Si usted viniera a verme, tal vez le comentaría los planteamientos de
Kierkegaard para enfrentarse a la muerte, las ideas de Ayn Rand sobre las
virtudes del egoísmo o el consejo de Aristóteles de perseguir la razón y la
moderación en todas las cosas. Quizás estudiaríamos teoría de la toma de
decisiones, el Yying o I Ching (Libro de las mutaciones)

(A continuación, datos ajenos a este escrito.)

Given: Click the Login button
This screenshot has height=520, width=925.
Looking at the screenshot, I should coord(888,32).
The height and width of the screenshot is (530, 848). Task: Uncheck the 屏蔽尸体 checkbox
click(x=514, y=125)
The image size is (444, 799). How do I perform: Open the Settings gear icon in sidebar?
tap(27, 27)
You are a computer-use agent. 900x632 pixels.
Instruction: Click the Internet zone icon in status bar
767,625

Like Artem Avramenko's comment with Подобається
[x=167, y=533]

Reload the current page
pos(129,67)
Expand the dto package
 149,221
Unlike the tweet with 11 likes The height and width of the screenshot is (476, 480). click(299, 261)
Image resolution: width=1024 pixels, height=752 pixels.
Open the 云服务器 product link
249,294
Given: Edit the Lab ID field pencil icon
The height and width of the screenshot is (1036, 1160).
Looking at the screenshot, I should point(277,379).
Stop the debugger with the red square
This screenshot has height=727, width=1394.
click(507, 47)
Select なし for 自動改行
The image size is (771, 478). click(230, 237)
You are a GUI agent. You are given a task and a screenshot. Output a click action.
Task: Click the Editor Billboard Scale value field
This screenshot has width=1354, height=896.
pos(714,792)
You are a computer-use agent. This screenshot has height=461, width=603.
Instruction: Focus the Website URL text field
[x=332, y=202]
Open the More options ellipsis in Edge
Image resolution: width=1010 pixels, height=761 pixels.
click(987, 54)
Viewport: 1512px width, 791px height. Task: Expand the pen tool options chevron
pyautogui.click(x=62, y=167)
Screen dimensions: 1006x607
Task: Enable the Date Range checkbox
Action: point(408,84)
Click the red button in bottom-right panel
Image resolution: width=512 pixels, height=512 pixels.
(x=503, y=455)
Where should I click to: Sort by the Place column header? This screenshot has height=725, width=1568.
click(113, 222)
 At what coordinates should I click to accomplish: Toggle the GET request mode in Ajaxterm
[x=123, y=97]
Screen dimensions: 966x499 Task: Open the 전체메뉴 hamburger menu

o la teoría de la necesidad de Kant. En función de su problema,
examinaríamos las ideas de los filósofos que mejor se apliquen a su caso,
aquellas con las que usted se sintiera más cómodo. Hay personas que
gustan del enfoque autoritario de Hobbes, por ejemplo, mientras que otras
responden a planteamientos más intuitivos, como el de Laozi o Lao Tse.
Quizás exploraríamos dichas filosofías en profundidad, aunque lo más
probable sería que usted tuviera su propio esquema filosófico y que deseara
expresarlo con más claridad. Yo actuaría como un guía para sacar a la
superficie e iluminar sus propias ideas y, posiblemente, para sugerirle otras
nuevas.
Lo que obtendría después de abordar desde una óptica filosófica el asunto
que le atañera sería una forma duradera, profundamente arraigada e
imparcial, de hacer frente a cualquier obstáculo que surja en su camino,
ahora y en el futuro. Encontraría esta verdadera tranquilidad de espíritu
mediante la contemplación, no con medicamentos. Platón sí, Prozac no. Ello
exige pensar con claridad y agudeza, lo cual no está fuera de su alcance.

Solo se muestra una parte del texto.